The Introduction, refined from Mendelssohn’s off-the-cuff sketch of 1829, is dark and brooding, its character underscored at the outset by a rich, mid-range orchestration of oboe, clarinets, bassoons, horns, and divided violas. Violins enter, and then the rest of the full orchestra, with more impassioned strains. And yet it is a quiet, simmering passion; here, as through much of the symphony, loud outbursts and sforzando accents are doled out to stand in telling contrast to the overriding quiet. The Introduction fades away into near-silent pianissimo, and it is at that dynamic that the principal, faster portion of the opening begins. But even the opening pages of this section seem transitional when, after building in volume and texture, the movement breaks, fortissimo, into a full gallop, at which tempo it remains till its end.

The first movement’s forceful ending serves as a semicolon rather than a period, and woodwinds waft out of its emphatic “closing chords” as transition to a recollection of the doleful opening melody of the Introduction. This proves only momentary, however, and gives way to the Scherzo, in which the strings scurry with repeated staccato figures, against which the winds inject fanfare-like outbursts. A solo clarinet announces the bubbling main theme of this movement, a tune that we would be hard-pressed to hear as anything other than Scottish; its opening phrases even wind up with a so-called “Scotch snap,” a rhythmic figure consisting of a quick note on an accented beat followed by a longer note on an unaccented one.

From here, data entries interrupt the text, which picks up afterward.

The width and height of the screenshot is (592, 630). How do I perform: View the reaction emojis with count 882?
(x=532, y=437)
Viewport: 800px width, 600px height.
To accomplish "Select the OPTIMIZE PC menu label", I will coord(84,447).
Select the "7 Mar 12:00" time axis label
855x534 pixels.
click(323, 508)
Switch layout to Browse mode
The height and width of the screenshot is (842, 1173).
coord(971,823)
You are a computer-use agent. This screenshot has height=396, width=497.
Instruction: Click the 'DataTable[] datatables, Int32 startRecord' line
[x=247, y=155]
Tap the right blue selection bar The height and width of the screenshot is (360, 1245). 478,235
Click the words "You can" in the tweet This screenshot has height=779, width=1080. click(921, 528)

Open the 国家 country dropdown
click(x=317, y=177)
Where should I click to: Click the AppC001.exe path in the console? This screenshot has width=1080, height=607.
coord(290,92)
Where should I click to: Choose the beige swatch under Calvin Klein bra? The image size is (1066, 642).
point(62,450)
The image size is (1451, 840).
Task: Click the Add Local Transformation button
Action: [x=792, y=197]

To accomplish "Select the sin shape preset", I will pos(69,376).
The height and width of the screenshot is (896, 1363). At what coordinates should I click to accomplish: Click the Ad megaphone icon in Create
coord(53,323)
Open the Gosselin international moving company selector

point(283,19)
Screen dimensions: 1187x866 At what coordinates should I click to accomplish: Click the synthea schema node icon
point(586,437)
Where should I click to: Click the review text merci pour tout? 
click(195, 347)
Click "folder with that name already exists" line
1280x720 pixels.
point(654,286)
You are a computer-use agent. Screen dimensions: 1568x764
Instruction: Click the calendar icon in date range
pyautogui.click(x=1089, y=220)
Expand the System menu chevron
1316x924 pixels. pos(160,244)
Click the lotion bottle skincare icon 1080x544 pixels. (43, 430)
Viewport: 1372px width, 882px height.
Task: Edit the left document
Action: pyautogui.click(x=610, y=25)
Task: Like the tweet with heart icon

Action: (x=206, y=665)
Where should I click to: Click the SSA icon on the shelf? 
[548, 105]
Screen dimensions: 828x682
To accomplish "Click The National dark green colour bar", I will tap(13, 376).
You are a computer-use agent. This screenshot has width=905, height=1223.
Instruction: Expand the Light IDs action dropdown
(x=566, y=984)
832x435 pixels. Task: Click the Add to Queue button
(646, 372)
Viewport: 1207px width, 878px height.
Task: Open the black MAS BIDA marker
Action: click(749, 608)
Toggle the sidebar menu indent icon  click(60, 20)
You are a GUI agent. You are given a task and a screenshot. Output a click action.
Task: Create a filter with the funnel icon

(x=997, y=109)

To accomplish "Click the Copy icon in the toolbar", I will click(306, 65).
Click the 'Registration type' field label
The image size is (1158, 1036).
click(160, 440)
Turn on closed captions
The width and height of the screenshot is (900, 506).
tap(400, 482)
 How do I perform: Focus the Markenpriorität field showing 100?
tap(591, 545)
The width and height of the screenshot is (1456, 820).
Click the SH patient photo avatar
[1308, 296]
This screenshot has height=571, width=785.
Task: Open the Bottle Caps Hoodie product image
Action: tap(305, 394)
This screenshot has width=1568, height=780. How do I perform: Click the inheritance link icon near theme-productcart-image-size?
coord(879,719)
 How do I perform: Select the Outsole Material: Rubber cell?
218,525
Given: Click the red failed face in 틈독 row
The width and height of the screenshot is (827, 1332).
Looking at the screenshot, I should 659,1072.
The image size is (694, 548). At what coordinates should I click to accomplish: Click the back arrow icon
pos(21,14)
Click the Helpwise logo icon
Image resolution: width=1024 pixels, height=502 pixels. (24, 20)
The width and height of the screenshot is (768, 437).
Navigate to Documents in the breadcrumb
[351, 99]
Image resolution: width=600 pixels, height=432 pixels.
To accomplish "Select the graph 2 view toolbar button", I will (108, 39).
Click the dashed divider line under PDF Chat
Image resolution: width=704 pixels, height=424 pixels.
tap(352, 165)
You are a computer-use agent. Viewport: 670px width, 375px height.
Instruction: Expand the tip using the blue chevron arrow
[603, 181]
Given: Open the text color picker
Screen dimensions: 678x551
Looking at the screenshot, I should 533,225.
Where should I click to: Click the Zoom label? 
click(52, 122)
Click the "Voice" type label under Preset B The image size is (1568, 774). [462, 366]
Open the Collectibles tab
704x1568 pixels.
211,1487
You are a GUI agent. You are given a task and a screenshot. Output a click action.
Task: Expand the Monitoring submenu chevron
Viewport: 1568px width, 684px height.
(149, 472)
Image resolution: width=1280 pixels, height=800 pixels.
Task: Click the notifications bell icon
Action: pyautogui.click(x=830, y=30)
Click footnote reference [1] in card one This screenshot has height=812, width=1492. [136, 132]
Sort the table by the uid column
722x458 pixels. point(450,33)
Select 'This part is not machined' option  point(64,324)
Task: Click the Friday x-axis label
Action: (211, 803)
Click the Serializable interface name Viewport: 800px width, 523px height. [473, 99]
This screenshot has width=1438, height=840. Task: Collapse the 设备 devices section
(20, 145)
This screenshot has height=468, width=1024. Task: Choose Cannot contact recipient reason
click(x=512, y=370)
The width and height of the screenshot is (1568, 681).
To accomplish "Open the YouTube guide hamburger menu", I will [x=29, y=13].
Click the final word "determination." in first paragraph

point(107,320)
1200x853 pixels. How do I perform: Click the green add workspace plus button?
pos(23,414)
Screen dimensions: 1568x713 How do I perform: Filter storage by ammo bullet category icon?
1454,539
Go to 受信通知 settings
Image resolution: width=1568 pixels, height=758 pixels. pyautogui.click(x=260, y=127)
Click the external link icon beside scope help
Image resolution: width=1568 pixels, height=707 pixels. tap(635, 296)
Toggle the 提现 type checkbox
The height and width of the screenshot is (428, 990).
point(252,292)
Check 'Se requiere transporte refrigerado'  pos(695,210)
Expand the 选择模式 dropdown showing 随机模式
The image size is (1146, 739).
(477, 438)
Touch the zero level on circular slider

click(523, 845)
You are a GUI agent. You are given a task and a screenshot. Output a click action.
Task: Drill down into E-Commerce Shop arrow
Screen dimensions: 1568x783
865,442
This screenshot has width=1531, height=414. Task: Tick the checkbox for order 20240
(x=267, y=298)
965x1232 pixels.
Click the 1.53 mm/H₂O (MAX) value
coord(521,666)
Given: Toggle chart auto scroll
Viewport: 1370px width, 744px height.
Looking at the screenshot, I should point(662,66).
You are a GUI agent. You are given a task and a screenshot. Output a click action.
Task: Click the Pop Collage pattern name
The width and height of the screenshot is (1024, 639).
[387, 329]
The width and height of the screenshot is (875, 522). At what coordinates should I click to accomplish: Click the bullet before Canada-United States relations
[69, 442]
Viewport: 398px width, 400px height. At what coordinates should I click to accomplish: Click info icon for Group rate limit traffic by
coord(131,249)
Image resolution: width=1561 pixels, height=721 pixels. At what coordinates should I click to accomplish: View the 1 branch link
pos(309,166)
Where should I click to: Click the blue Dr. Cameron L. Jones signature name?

The Adagio follows, in which Mendelssohn mixes one of his signature, sweetly Victorian “song without words” melodies with passages of darker, even forbidding import; Mendelssohn biographer Larry Todd imagines that the “regal dotted rhythms” of the latter “plausibly allude to the tragic figure of Queen Mary.” “And,” he continues, “the breathless, energetic finale, with its jagged dissonances and contrapuntal strife, generalizes the topic of conflict in Scottish history.” Musicologist Thomas Grey is more specific, not unreasonably building on Mendelssohn’s marking of Allegro guerriero (Quick and warlike) for the last movement. From there he extrapolates, and, in a gender-associative interpretation that so-called “new musicologists” find irresistible, suggests that the Adagio may be taken as an inherently feminine prayer that leads to a masculine finale of military vitality. The fact is that no listener is likely to be unmoved at the point near the end of the finale when the low woodwinds, horns, and violas—practically the same instruments that uttered the lament at the symphony’s beginning—swing from simple into compound meter and from minor mode into bright A major to sing out what sounds for all the world like a hymn of victory—a passage that Mendelssohn himself likened to the singing of a classic German Männerchor (men’s choir). The scholar Peter Mercer-Taylor has proposed that this “Männerchor” is the key to the ultimate meaning of this symphony, which is that it celebrates the German “present” through memories of a Scottish past. Our modern exegetes argue their cases with conviction and some of them follow their fancies to quite astonishing and detailed lengths. We are all free to join them, or not, in their intellectual excursions.

James M. Keller

More About the Music
Recordings: Herbert Blomstedt conducting the San Francisco Symphony (Decca—out of print but available as an Arkiv CD reissue)  |  Peter Maag conducting the London Symphony Orchestra (London/Decca Legends) | Kurt Masur conducting the Leipzig Gewandhaus Orchestra (Eurodisc)  |  Claudio Abbado conducting the London Symphony Orchestra (Deutsche Grammophon)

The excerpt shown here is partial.